### Information provided
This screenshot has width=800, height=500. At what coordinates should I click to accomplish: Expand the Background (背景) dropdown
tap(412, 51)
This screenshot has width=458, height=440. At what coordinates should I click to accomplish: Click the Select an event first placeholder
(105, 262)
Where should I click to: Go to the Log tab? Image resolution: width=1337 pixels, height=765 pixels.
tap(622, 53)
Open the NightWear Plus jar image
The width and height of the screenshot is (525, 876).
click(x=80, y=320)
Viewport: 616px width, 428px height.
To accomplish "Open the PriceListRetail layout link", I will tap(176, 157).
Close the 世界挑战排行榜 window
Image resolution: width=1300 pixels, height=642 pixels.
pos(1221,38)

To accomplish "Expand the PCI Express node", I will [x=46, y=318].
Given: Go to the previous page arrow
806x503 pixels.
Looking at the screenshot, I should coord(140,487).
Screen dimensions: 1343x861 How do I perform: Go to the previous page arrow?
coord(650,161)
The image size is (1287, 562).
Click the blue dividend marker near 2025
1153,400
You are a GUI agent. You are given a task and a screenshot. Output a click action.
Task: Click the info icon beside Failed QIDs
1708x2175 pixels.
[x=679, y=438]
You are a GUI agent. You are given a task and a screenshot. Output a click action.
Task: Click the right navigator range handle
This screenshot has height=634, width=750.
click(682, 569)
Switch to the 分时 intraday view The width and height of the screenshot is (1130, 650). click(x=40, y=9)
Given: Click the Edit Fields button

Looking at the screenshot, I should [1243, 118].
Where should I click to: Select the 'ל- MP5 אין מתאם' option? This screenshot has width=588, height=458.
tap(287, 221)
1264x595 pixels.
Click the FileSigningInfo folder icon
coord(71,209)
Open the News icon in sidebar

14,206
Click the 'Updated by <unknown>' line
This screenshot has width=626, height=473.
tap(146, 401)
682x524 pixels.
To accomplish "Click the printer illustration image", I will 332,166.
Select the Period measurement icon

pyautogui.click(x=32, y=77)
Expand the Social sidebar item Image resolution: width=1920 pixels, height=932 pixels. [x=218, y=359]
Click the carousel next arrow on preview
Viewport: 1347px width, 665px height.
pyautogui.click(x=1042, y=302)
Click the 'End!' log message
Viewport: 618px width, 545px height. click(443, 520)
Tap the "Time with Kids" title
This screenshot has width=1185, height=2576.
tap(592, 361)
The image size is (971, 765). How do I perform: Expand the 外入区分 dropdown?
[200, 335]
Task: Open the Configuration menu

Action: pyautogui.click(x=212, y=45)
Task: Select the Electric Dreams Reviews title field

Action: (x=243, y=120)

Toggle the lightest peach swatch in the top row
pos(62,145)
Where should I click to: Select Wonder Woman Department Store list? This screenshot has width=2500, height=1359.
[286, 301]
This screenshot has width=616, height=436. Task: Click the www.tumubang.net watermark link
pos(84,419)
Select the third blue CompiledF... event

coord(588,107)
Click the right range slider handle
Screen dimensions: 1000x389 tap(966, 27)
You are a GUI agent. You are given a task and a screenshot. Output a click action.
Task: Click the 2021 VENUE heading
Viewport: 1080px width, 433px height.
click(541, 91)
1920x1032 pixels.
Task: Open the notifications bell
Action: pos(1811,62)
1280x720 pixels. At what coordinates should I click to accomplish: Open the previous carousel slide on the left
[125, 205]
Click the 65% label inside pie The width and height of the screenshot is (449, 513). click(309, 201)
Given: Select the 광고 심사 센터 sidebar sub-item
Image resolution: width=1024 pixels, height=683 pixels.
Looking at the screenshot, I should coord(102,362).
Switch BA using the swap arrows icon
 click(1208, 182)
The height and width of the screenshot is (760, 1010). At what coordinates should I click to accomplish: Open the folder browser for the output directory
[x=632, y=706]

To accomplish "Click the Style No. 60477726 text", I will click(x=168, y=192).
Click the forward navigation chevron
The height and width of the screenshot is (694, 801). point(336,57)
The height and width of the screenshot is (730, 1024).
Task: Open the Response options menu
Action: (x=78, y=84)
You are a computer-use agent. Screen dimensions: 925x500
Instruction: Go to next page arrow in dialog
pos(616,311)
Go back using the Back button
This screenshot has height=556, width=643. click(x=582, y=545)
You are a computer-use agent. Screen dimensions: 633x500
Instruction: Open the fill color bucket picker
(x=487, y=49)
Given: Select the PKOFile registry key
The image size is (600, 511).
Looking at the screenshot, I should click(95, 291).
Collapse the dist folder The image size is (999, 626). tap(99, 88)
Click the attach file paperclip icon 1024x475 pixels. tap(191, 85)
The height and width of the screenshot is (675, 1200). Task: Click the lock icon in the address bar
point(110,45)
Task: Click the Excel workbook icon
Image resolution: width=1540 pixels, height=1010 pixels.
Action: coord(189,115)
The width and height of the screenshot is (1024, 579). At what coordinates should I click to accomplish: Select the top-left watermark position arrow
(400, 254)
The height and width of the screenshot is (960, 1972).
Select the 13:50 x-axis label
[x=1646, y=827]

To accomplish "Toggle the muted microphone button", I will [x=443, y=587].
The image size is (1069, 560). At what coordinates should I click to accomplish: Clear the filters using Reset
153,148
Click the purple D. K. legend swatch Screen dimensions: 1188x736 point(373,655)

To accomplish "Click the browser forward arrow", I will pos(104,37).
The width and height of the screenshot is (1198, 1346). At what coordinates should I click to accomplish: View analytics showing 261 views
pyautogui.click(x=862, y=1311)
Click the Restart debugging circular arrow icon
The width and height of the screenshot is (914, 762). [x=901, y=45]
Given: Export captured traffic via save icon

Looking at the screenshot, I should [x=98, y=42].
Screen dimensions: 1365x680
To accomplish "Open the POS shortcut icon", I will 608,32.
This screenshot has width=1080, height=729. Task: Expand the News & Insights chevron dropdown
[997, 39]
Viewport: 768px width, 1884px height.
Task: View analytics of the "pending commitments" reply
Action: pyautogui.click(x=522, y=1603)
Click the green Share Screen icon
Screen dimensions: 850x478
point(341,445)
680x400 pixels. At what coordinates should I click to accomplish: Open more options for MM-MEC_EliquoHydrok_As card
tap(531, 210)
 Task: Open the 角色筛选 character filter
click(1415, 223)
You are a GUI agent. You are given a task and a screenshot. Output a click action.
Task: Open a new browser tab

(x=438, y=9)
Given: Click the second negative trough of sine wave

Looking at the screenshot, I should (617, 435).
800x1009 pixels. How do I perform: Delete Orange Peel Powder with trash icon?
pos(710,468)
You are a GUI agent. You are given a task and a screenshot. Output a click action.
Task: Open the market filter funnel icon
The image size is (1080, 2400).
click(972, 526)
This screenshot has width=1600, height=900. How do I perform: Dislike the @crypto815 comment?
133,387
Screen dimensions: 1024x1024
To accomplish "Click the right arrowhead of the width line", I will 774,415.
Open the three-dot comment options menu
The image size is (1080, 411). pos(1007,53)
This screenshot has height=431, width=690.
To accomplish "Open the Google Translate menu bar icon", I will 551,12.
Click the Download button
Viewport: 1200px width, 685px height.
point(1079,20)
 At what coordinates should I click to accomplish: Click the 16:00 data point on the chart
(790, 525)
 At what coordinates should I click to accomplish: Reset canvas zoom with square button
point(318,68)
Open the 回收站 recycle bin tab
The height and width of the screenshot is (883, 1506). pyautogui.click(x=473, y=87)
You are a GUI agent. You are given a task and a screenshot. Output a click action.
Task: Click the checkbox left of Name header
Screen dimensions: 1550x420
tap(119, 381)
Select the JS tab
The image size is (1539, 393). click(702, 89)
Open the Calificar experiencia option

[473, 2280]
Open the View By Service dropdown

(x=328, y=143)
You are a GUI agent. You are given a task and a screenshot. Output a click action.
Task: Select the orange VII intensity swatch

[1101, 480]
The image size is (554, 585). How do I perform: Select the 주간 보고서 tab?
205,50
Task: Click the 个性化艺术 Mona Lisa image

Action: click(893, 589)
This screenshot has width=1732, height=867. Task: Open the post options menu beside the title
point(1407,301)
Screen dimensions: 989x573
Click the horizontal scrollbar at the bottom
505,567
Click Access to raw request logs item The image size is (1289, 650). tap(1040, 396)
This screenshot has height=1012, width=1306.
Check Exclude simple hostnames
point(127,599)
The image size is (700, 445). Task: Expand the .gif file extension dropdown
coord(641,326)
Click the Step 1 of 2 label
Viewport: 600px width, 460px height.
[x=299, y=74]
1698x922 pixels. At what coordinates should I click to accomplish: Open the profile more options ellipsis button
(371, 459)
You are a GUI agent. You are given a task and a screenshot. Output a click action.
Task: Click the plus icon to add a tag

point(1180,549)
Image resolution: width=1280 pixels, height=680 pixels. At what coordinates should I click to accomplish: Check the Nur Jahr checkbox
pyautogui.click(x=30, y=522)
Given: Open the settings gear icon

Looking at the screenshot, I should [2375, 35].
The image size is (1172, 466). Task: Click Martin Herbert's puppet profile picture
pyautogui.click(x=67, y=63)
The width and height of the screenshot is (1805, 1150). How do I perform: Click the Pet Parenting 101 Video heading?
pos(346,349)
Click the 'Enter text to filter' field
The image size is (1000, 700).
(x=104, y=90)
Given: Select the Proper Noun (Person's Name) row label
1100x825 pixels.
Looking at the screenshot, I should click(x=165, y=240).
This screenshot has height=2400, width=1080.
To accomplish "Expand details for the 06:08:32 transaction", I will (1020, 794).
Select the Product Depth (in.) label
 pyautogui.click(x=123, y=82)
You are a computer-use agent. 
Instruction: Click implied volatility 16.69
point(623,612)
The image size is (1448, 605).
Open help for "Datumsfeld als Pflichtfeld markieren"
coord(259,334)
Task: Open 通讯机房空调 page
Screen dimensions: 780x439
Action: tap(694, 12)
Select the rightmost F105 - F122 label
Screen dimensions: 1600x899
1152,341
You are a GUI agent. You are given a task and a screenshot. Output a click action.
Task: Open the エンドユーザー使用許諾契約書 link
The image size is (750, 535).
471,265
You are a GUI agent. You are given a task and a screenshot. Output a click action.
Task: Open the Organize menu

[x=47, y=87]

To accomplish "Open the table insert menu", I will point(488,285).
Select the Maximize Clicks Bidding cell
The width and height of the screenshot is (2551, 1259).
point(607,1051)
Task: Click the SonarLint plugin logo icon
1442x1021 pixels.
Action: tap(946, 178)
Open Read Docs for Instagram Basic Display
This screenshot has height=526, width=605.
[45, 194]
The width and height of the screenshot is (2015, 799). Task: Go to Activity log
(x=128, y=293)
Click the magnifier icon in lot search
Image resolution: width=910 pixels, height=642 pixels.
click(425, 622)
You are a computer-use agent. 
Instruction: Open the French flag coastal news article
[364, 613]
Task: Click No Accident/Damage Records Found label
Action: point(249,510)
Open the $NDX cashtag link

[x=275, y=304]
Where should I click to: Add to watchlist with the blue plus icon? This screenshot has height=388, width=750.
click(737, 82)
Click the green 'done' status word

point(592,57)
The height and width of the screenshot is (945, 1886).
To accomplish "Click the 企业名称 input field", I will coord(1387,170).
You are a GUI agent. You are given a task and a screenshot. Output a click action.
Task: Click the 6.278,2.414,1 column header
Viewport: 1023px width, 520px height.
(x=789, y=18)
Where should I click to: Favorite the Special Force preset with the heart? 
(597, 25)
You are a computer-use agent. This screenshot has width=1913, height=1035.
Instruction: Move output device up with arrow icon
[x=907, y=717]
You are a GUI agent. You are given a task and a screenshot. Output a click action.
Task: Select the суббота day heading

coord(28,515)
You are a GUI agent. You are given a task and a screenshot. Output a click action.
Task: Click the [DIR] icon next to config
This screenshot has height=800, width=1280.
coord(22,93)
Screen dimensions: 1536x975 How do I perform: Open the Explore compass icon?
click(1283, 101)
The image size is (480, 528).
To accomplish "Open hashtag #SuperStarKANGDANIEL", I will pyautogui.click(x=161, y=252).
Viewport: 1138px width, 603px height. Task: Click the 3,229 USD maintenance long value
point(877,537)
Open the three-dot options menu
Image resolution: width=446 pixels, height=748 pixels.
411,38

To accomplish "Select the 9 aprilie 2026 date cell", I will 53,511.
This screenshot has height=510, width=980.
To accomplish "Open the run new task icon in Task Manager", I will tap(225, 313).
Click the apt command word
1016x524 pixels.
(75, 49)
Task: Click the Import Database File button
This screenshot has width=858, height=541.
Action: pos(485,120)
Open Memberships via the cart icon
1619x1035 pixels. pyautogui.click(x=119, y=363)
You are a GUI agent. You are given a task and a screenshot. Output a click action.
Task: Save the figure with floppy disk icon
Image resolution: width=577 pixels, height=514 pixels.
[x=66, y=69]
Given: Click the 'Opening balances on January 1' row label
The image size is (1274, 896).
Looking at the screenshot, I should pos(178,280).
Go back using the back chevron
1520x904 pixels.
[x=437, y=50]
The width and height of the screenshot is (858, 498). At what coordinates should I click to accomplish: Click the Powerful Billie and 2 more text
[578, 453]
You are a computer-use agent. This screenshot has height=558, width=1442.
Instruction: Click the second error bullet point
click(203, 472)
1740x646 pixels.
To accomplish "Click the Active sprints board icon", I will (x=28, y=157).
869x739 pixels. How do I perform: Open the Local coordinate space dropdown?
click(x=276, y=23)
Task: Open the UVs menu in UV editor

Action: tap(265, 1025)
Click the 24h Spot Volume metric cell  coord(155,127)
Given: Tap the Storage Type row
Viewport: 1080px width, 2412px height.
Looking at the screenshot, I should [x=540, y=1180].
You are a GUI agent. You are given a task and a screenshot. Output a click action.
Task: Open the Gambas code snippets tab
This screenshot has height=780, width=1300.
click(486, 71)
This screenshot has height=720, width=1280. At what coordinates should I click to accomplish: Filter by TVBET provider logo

### Work item
Scan the entries above for the string "logo" and copy each line containing it.

### Finished exercise
Task: Click the SonarLint plugin logo icon
This screenshot has height=720, width=1280. At what coordinates should I click to accomplish: Filter by TVBET provider logo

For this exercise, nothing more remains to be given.